Records of the first club committee unfortunately do not exist but in 1959 the officers were:
President: Alderman Osland Chairman: John Hackman Secretary: Mrs Stella Hackman Committee Members:Mr Tommy Dymock Mrs Elizabeth Dymock Mr John Harrison Mrs Peggy Harrison.
Alderman Osland was the Mayor of Worthing, and when he died his daughter Gabrielle took over the position of President, and the club enjoyed many winter days shooting clouts in the field near their farm. The Club’s official home in those days was Worthing Football Club and all members were automatically members of the football club. This enabled them to use the ground for practice, matches and tournaments, and the hall for other events. The club was small at that time with around 20 members taking part in club events and tournaments. One innovative adventure was a league to compete against overseas archers which proved to be very successful; Worthing used to shoot against two Australian Clubs - Bunbury and Benara. Two of our members visited Benara, which is near Perth, and presented them with a silver plate. Also one of the Club’s members won the Bunbury postal league and still has the award.
Tommy and Elizabeth Dymock also set about forming the Sussex County Albion League in the 1950’s, designed purely to allow archers of all levels to meet others on a friendly basis, at their various grounds. This was another successful venture for the club, with the result that it is now implemented throughout the county and is still in existence. Now run by Sussex County it has developed into five leagues with cups to be won. It is interesting to note that despite equipment greatly improving over the years, and higher scores - archers still find it a struggle to achieve the final accolade of Grand Master Bowman - this is the reason that the classification of Bowman was introduced, so even the very best have something to strive for.
As the club grew through the 60's and 70's bigger and better grounds were needed, so we left Worthing Football Club for a small piece of land in Worthing woods. The new club ground must have played its part in inspiring the members to achieve greater success and meant the committee could explore the option of developing field archery. Gary Kinghorn, Tony Zottola and Mark Caine went all over the country attending field archery ranges and learning all they could about the sport.
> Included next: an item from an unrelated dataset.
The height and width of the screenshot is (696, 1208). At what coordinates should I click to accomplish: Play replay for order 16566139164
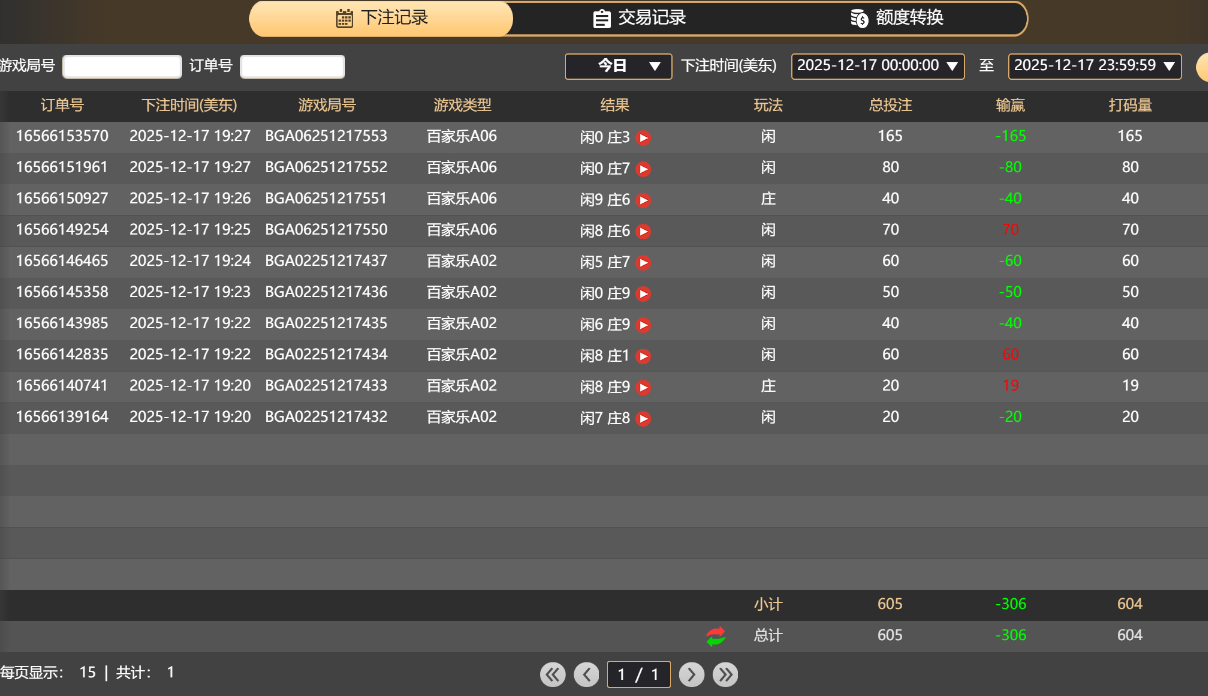pyautogui.click(x=644, y=418)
Gary Kinghorn then moved from target to field archery and soon excelled at this and was selected to shoot for Great Britain on several occasions, becoming World Champion. Our annual field shoot became a very successful tournament and we were selected to host the All British Field Championships in 1999. Since then we have hosted also the All English and Sussex County Field Championships.
In more recent years the committee has focused on developing the club, facilities and membership and we now boast a membership of around 100 archers of all ages and abilities from complete beginners to elite archers who have competed in the Olympic Games. We are now one of the few clubs in the country to offer outdoor, target and field archery 7 days a week. Most clubs in Sussex only offer shooting on 1 or 2 days a week and very few offer both target and field archery. We also have a Junior Club, with members from complete beginners up to aspiring champions. We also have an active investment program in place for the club, providing not only regular maintenance but also new equipment. We offer a bow loan service to beginners who join our club, after completing one of our beginners courses, to enable them to develop their technique and strength before committing to the purchase of a new bow.